In the second episode of its 49th season, “Saturday Night Live” featured the Puerto Rican rapper, Bad Bunny. The episode was loaded with satire, laughter, and musical performances that kept the audience entertained throughout the show.

Bad Bunny, regarded as one of the most-streamed artists in the world, made his SNL debut, gliding effortlessly through his performances and proving his musical prowess to the world.
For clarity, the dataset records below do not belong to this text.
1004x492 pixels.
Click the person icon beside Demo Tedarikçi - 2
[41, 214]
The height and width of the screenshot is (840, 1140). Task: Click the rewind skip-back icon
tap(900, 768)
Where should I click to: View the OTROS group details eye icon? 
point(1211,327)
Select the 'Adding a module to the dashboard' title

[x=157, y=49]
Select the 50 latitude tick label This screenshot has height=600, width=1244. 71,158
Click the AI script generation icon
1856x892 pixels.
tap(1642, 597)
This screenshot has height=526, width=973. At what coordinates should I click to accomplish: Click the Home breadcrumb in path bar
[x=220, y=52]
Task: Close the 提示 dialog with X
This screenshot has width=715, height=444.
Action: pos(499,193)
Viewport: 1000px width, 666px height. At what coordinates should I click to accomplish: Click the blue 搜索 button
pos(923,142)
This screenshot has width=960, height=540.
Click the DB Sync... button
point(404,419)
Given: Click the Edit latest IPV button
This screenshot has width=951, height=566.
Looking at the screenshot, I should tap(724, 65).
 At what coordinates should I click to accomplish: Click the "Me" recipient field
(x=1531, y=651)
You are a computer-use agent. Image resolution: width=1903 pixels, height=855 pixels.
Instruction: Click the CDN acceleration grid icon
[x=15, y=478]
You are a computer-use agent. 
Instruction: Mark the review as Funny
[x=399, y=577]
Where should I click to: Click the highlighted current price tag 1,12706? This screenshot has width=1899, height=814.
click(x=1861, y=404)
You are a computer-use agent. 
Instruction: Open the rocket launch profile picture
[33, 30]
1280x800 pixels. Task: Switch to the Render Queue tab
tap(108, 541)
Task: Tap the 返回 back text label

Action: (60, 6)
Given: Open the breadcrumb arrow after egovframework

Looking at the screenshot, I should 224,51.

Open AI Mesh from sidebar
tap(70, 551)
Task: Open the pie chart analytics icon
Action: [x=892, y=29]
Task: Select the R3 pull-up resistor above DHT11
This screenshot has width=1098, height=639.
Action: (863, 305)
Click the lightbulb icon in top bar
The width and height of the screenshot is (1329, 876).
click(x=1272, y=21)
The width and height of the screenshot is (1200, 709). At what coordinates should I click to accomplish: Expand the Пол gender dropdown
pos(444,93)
His energetic performance and musical versatility were the highlights of the episode and indeed, the talk of the town.

The episode was a brilliant mix of comedy and music, typical of SNL. Despite being a non-English speaker, Bad Bunny’s charisma and talent transcended the language barrier, and he connected seamlessly with the audience.

The Puerto Rican rapper’s performance was a testament to his rising global popularity and his ability to captivate audiences with his unique reggaeton sound. His appearance on the show is an indication of his growing influence in the global music industry and how he’s breaking boundaries with his music.

The second episode of SNL’s 49th season was filled with memorable sketches and music performances, with Bad Bunny’s performance standing out. His debut on the show was a significant milestone in his career and a moment his fans will cherish.

In conclusion, the second episode of SNL’s 49th season was a hit, thanks to the brilliant performances, especially by Bad Bunny. The Puerto Rican rapper took the limelight, showcasing his talent and proving why he is one of the most-streamed artists globally.